Come celebrate Black History Month at Salt Lake Community College.
The annual Beloved Community Photography Project is back.
Marian Howe-Taylor, the SLCC Special Projects Manager, has the role of visiting classrooms to share her stories about her family growing up in Boston and their involvement in the civil rights movement in the 1960s and marching with Dr. King.
As she explained, the college's Beloved Program celebrates Dr.
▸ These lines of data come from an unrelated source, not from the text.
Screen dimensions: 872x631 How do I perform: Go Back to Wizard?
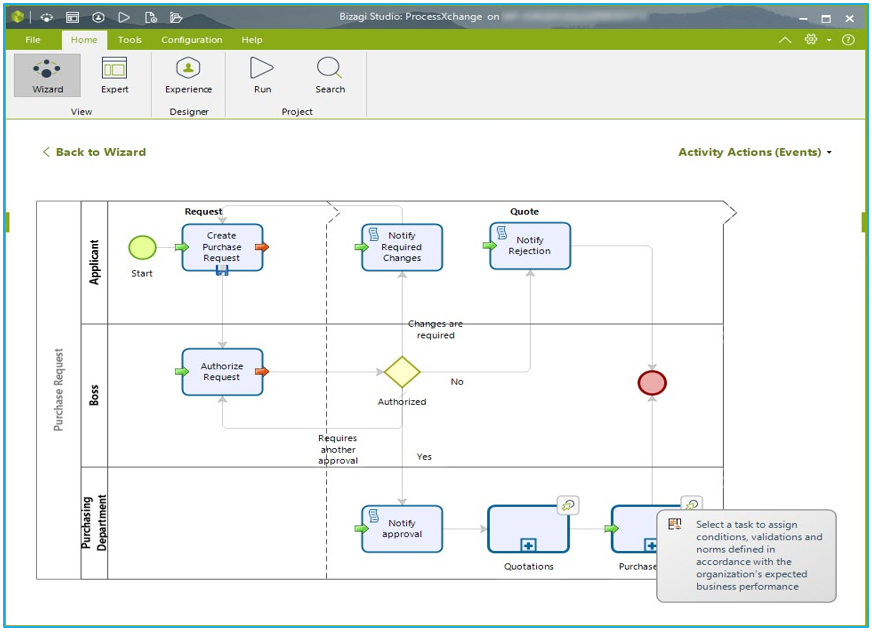pos(94,152)
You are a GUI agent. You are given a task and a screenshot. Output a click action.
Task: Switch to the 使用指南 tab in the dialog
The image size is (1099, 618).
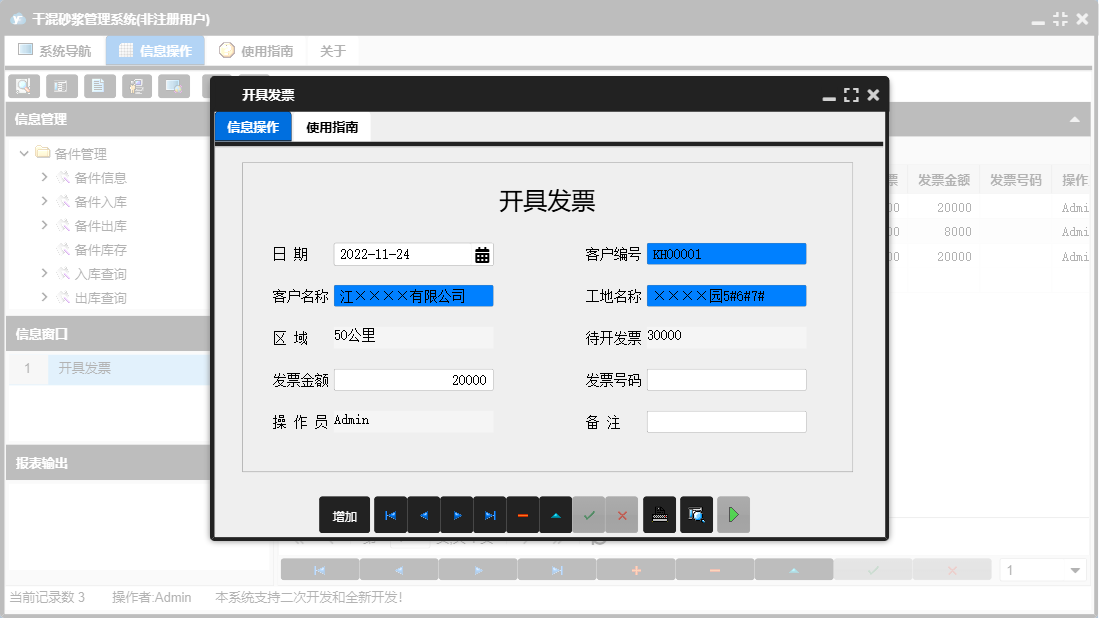tap(333, 127)
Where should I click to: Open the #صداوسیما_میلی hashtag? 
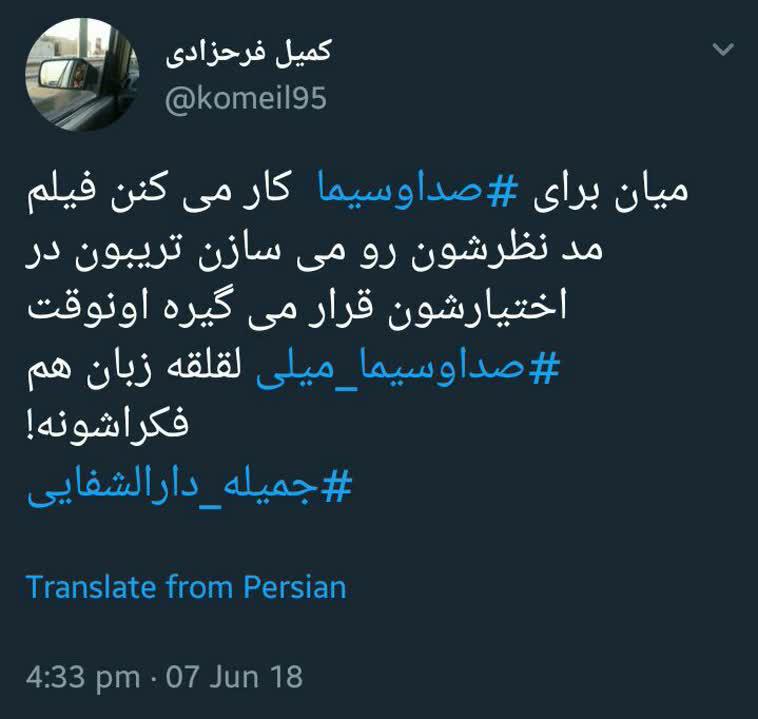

Martin Luther King’s concept of “Beloved Community" — that it is possible to create civil, equitable and harmonious communities through non-violent social change.
For nine years now, Salt Lake Community College faculty — English and photography —have worked with local elementary and middle school students to help them understand this concept in their own lives.
Elisa Stone an SLCC English professor will help lead discussions on what this concept means and help students from Whittier Elementary and Glendale Middle School identify it in their own lives and communities.
SLCC provides each student with a camera, then the college's photography faculty teach the students how to use the cameras and provide tips on photography.
Then a photo from each with an artist’s statement is chose for the exhibit.
"We exhibit the powerful and unique ways students see this through their photos and their words at our Beloved Community Photography Exhibit," Stone said. "The kids’ artwork is exhibited at our South City Campus Eccles Gallery."
A reception for students, parents, and the community is happening February 13.
In addition to the exhibit and reception the phenomenal Dee Dee Darby-Duffin will perform with the SLCC Chamber Singers. They will sing songs made popular during the Civil Rights Movement of the 1960s and 1970s.